Iberoamericana: Nordic Journal of Latin American and Caribbean Studies (Aug 2018)
Building Peace Amidst Violence: An Analysis of Colombia’s Policies to Address Security and Development Challenges
Abstract
Building peace in societies where levels of violence continue to be high is one of today’s biggest challenges for countries like Colombia that are emerging from decades of protracted social conflict. The article examines how the Colombian state reasons about the challenges of re-establishing security and development as two core pillars for sustainable peace. It is embedded in the international debates on the security-development nexus within the statebuilding-peacebuilding discourse and based on an in-depth analysis of government policy documents, complemented by field interviews conducted between 2013 and 2017. It evaluates the Colombian government’s perception of the nexus between security and development as a first step towards understanding how state actor perspectives in post-conflict societies with high levels of violence compare to international peacebuilding perspectives.

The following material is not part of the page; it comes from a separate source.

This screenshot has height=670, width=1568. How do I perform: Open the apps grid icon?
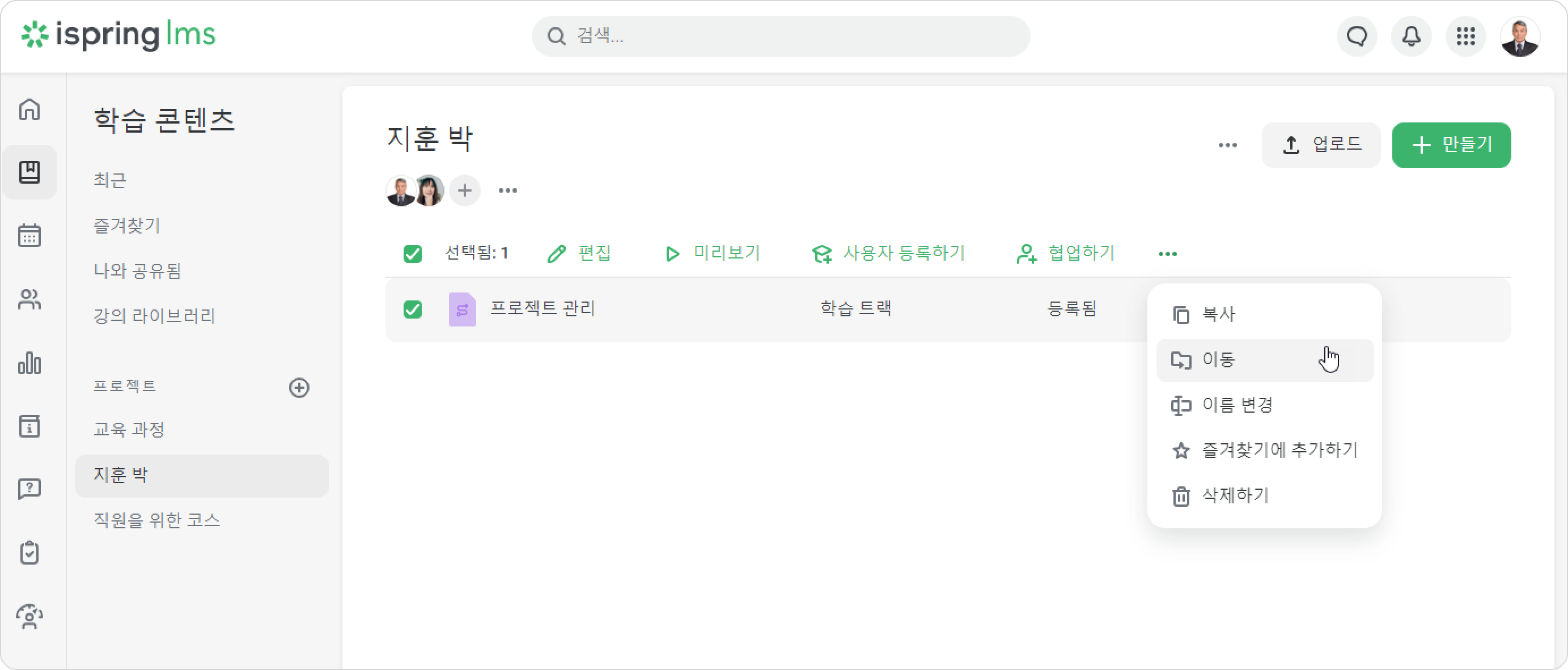pyautogui.click(x=1466, y=36)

The findings underline that while Colombia’s national consolidation and reconstruction policies definitely display a belief in the existence of a nexus between security and development, that understanding differs significantly from international peacebuilding perspectives. It places heavy emphasis on a security-first approach that aims at statebuilding and subordinates development concerns to that overall goal, which creates an imbalance that translates as well into actor choices for the peacebuilding policies to be applied locally.